La capacité des humains à adopter différents points de vue dans les descriptions

spatiales est un autre facteur très important que reflète la catégorisation des entités dans la

langue. Celle-ci nous permet, en effet, de décrire une même scène selon plusieurs perspectives

(cf. Tversky, Taylor & Mainwaring 1997 ; Tversky 1996 ; Vieu 1997). Ainsi, une même

entité, telle qu'une forêt, peut être classée comme un objet ou comme un lieu selon qu'elle est

envisagée en tant que collection d'arbres ou en tant qu'endroit où poussent des arbres.
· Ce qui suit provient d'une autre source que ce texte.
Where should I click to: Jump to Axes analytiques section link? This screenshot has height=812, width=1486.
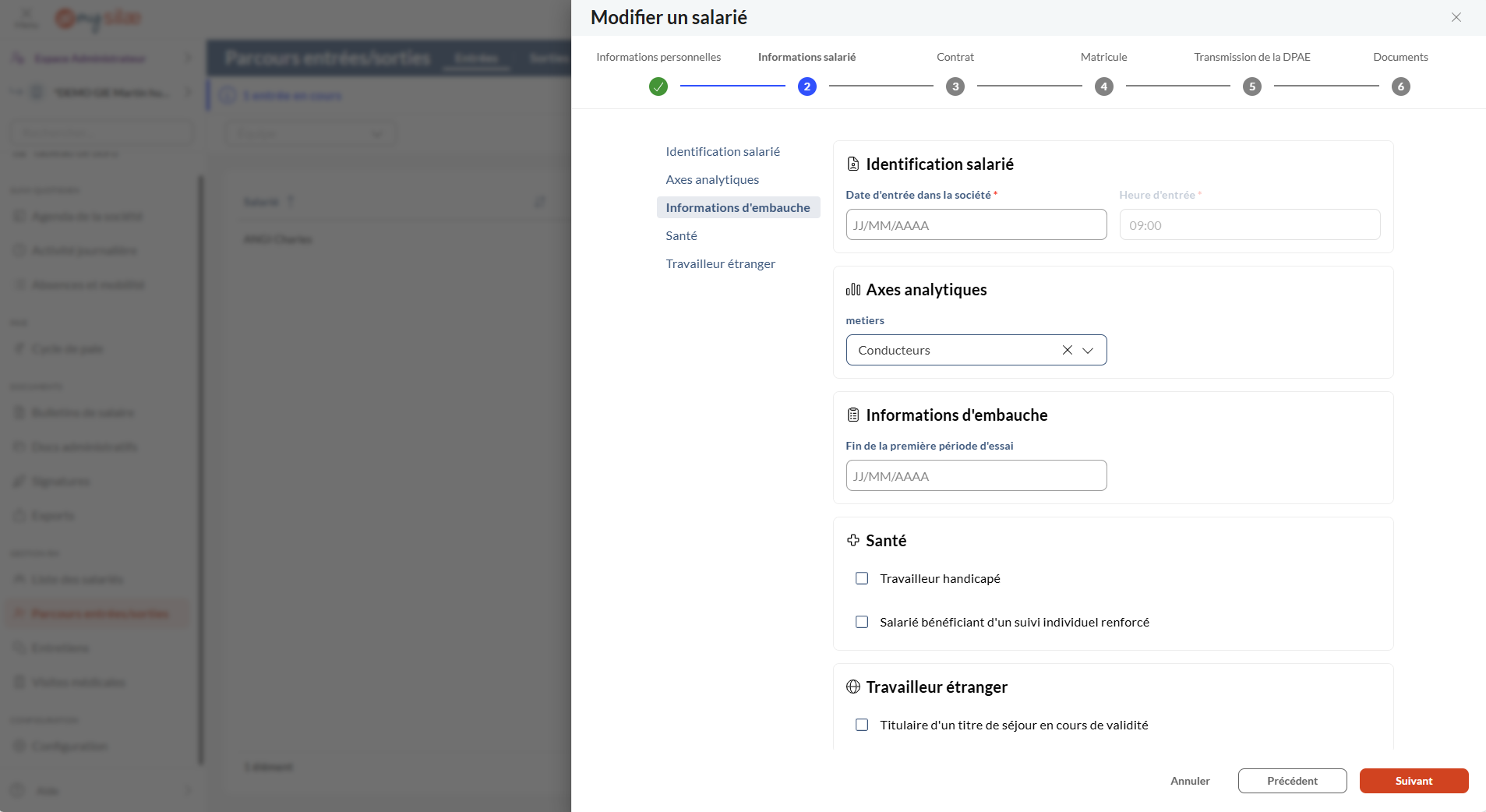(x=712, y=179)
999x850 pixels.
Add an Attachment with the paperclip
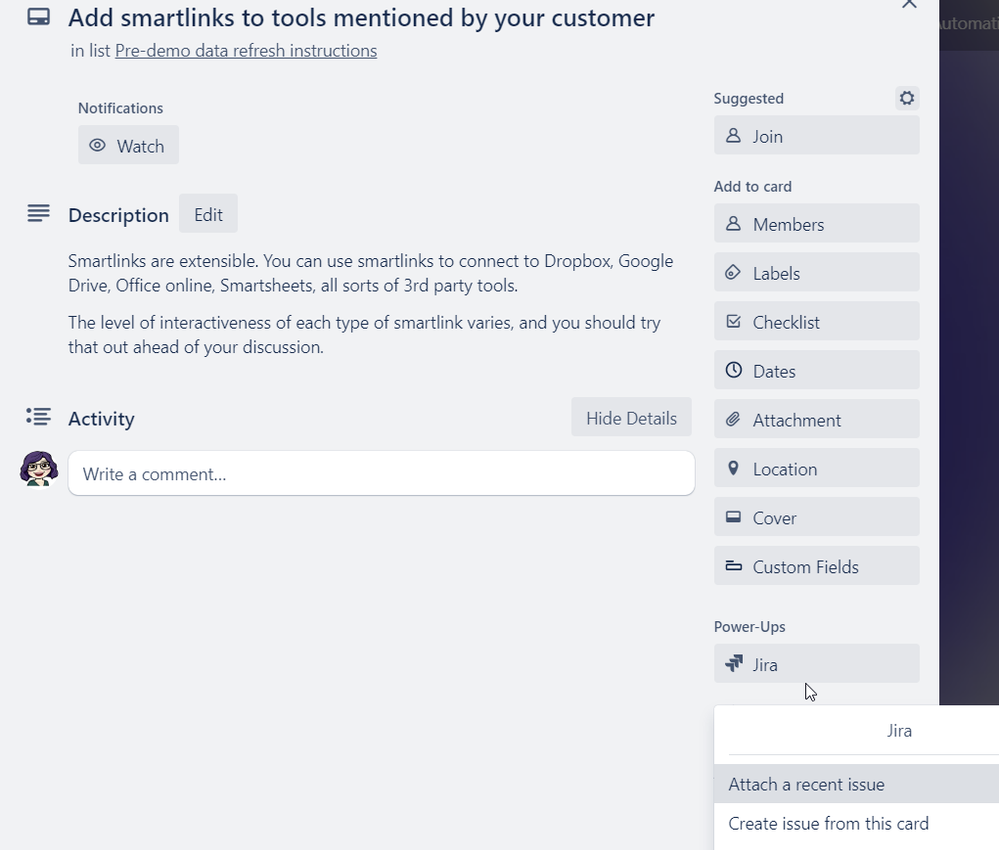(816, 420)
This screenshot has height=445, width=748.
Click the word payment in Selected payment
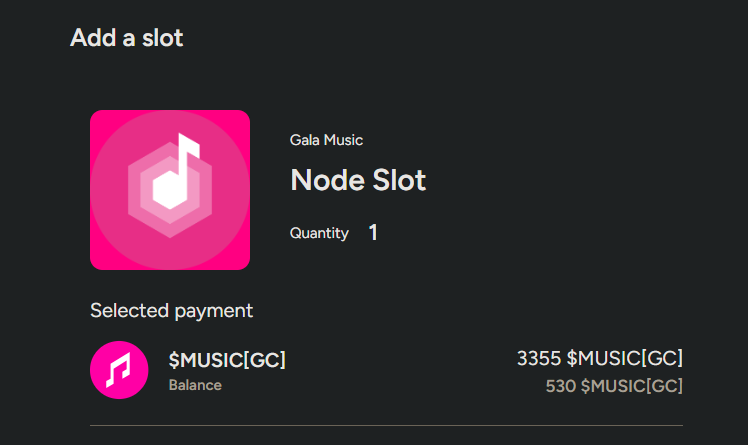[x=214, y=312]
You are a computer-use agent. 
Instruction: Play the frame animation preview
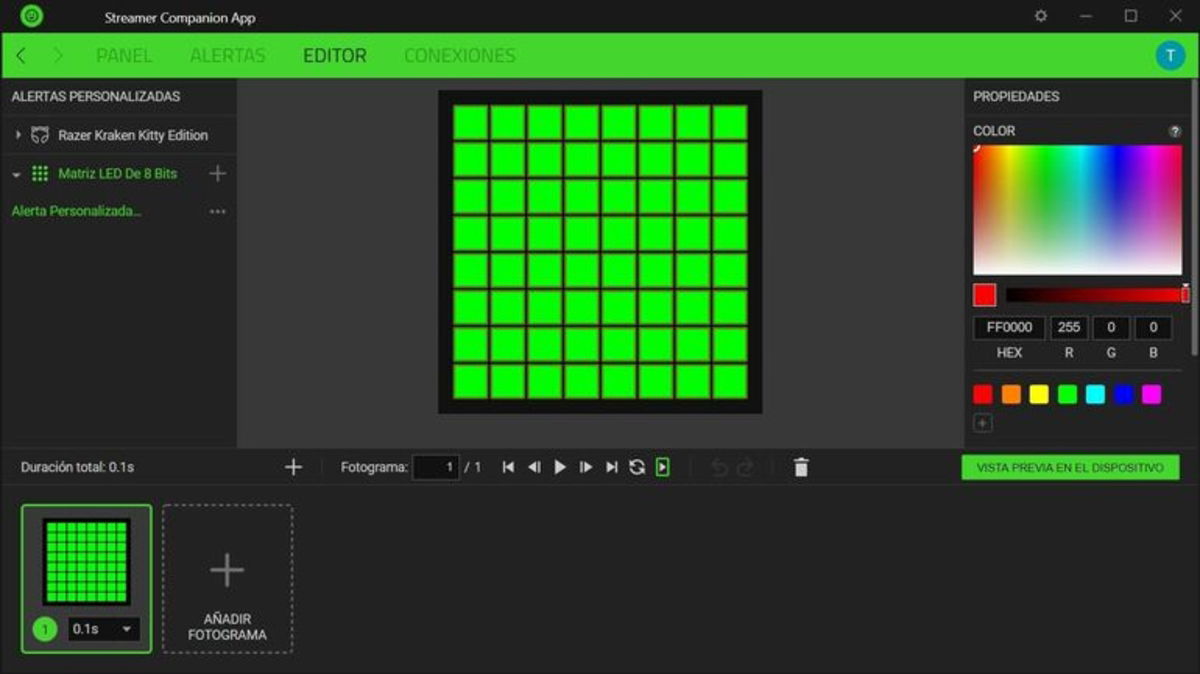560,466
Le

changement de catégorie pour une entité spatiale peut également être dû aux phénomènes

discursifs, comme le montre L. Sarda (1999) à travers la notion de "lieu fonctionnel" :

"Une entité-objet (classification ontologique) peut très bien, dans le contexte d'un

énoncé (et via la spécification), acquérir les propriétés d'un lieu spécifié. Plus la

position d'une entité est spécifiée ou connue, plus elle est apte à remplir la fonction de

localisation. En jouant sur ces deux tableaux, les propriétés ontologiques intrinsèques

des référents spatiaux, et la possibilité de construire dans le discours un cadre de

référence pour une entité qui n'en possède pas a priori, on pourra mieux cerner ce que

nous appelons la notion de "lieu fonctionnel", c'est-à-dire, non pas une entité qui est

forcément un lieu en elle-même, mais une entité cognitive que le discours introduit

explicitement ou implicitement comme ayant les propriétés référentielles d'un lieu

spécifié" (Sarda 1999 : 111).

Il suit de ce qui précède que notre représentation des entités n'est pas établie une fois

pour toutes mais dépend de nombreux facteurs impliqués dans la description des phénomènes

spatiaux. Leur caractérisation repose à la fois sur leurs propriétés ontologiques et sur les

informations fournies par la langue. Nous continuerons en observant comment la préposition

par interagit avec les noms désignant les différentes catégories d'entités spatiales.